I remember the first time I openly acknowledged that I was likely transsexual (or at least would like to be) in the late 60s. (At that time the term transgender did not exist.) I was in the midst of my sophomore year in high school and Christine Jorgensen had just released her autobiography. I found it electrifying. After completing it, I remember thinking, “I always wanted to be a woman. Maybe someday I can be.” She was quite the phenomenon and much admired by the political and Hollywood elite.
For decades after that, trans people receded to the background. There were questions during the 1972 Olympics about the east German women’s team as to whether some of them might be male. A decade later, there was the brief focus on Renée Richards as a transgender professional women’s tennis player. But for the most part, transgender people were a non-issue. Most of the public were virtually unaware of them, even when they encountered them in their day-to-day lives. It required a certain sensitivity to be able to identify them that most people did not have.
The author should not mistake invisibility with some sort of recent social contagion, the idea of which has created the almost mass hysteria we see today. As you have noted, we have always existed and always will. Awareness of our existence or lack there of has nothing to do with our rights and the continued efficient functioning of society.
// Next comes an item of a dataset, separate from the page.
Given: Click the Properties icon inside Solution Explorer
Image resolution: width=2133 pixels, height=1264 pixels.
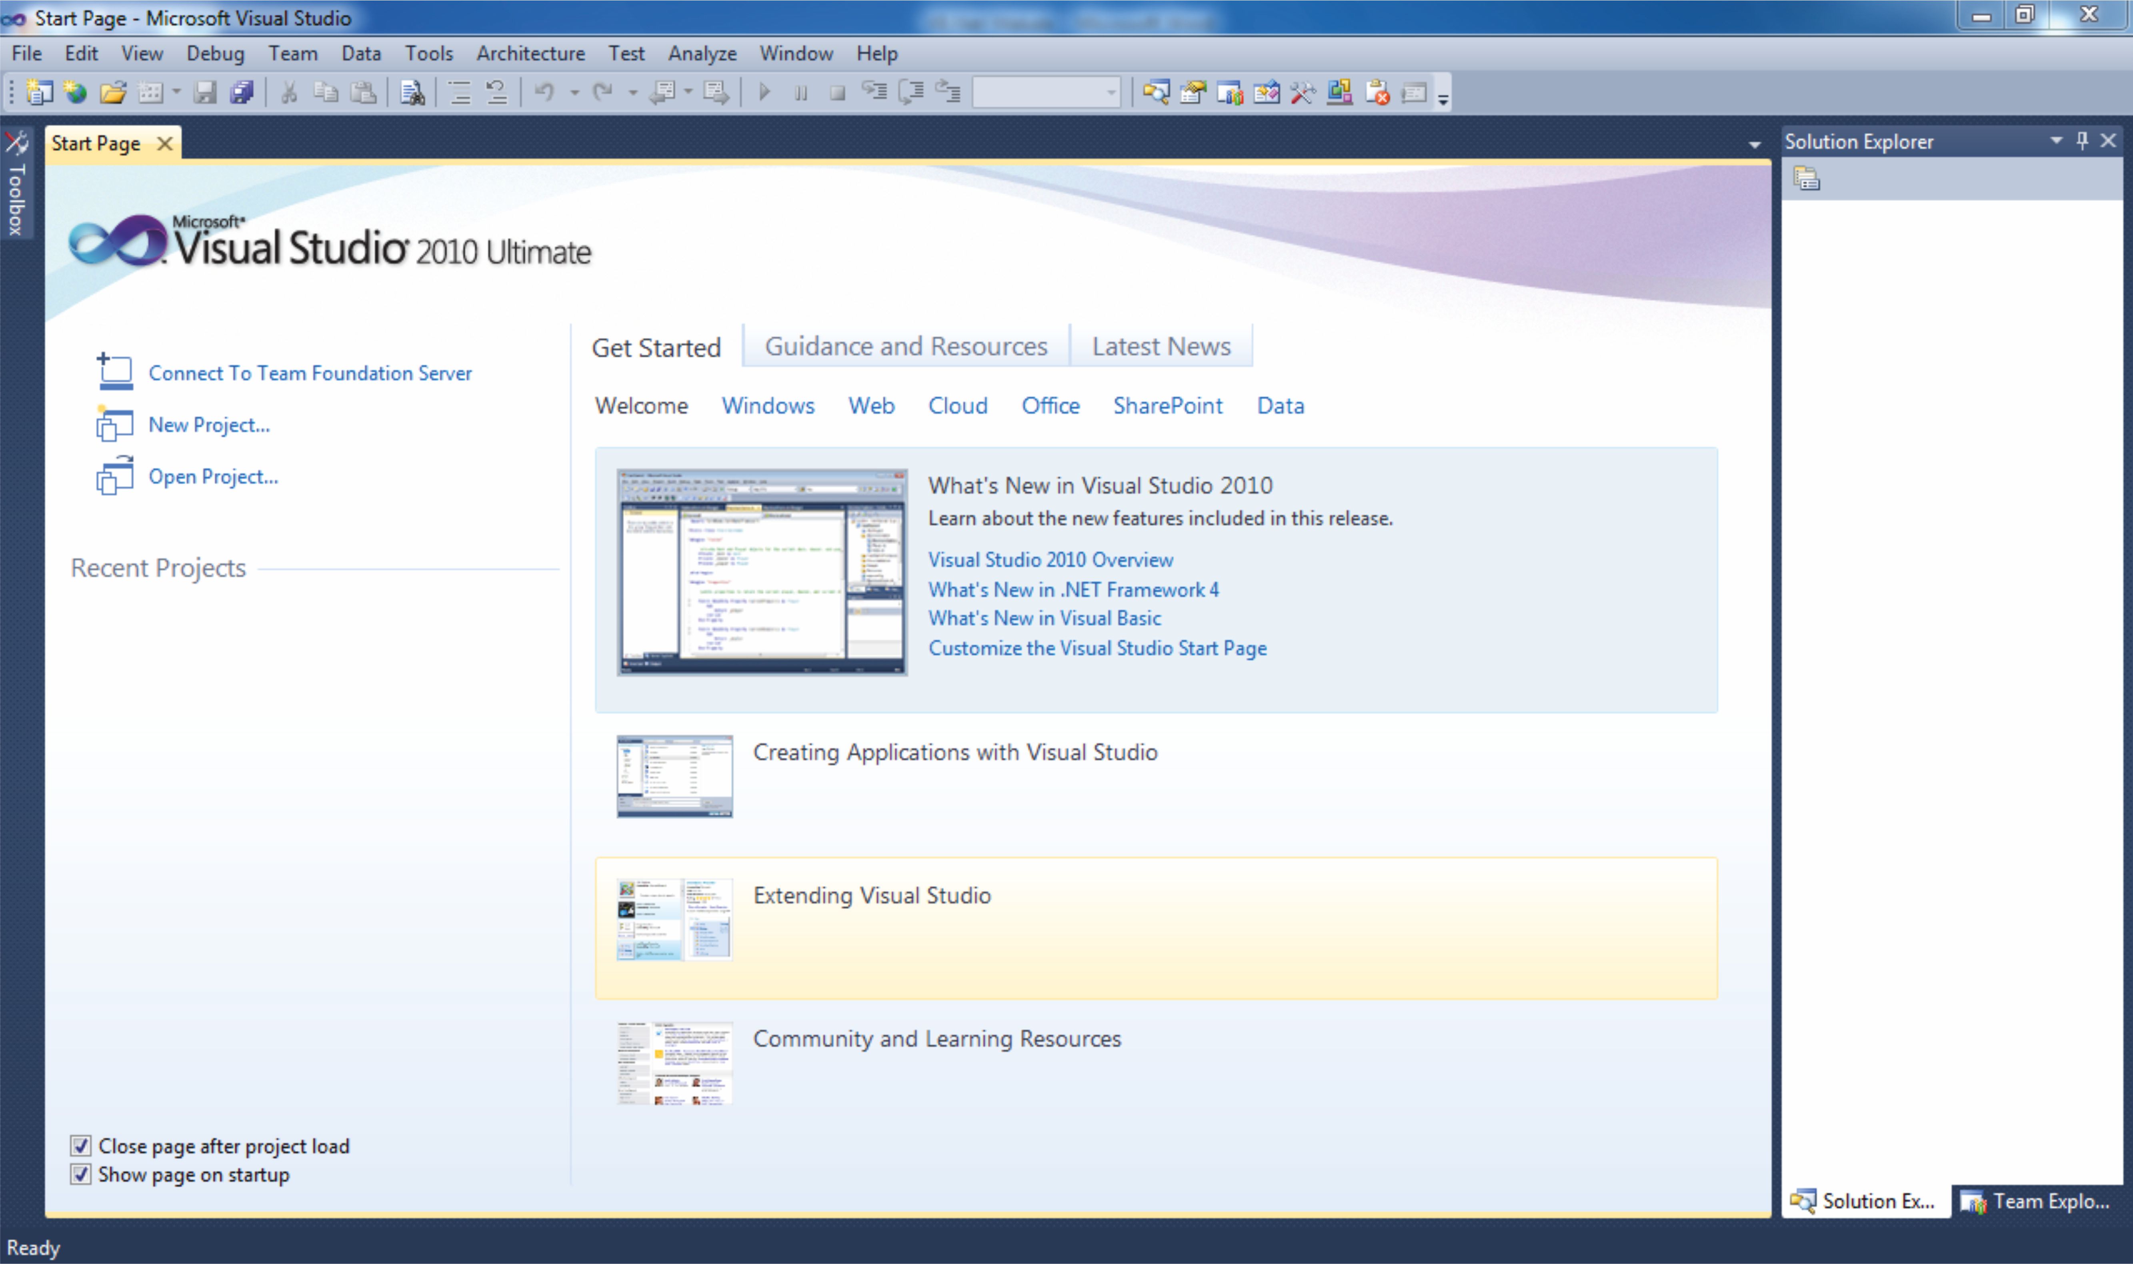Looking at the screenshot, I should 1806,179.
It strikes me that Gareth Roberts’ real problem is that the greater visibility of transgender people and the multitude of forms they can take has caused portions of the LGB community to question or re-examine their gender identity as well as their sexuality. This does not mean that any of them should change or need to change, merely that questions may have been raised that have created discomfort and caused some to re-examine their identities more carefully. Ultimately, this is healthy for any human being. We grow as we learn and change our attitudes and behavior to more closely comport with the realities we discover.
If someone is now and has always been homosexual (I use the term in the broadest, most inclusive sense), this greater awareness of transgender people should cause no issue. On the other hand, if someone who thought they were gay begins to wonder if they might be trans instead, I can understand how they might find this disorienting. We all feel a bit threatened when our comfortable understanding of reality is challenged.
On the other hand, I think you would agree that someone who started out thinking they were gay, but who later comes to the realization that they are actually transgender, will grow to be a happier and more complete person once they work their way through the process of understanding their identity better and addressing it. Viewing the T as somehow a threat to the LGB is to create a problem with being transgender that does not exist.
None of us in the community are a threat to those who are LGB. I am happy that they are comfortable with who they are and view them as brothers and sisters in a common cause. My existence and identity do not negate them. I make no demands that they change anything. I make no accusation that they are mistaken about who they are. We each have our own legitimate place on the spectrum of gender identity and sexuality. There is room for us all. It is not a competition.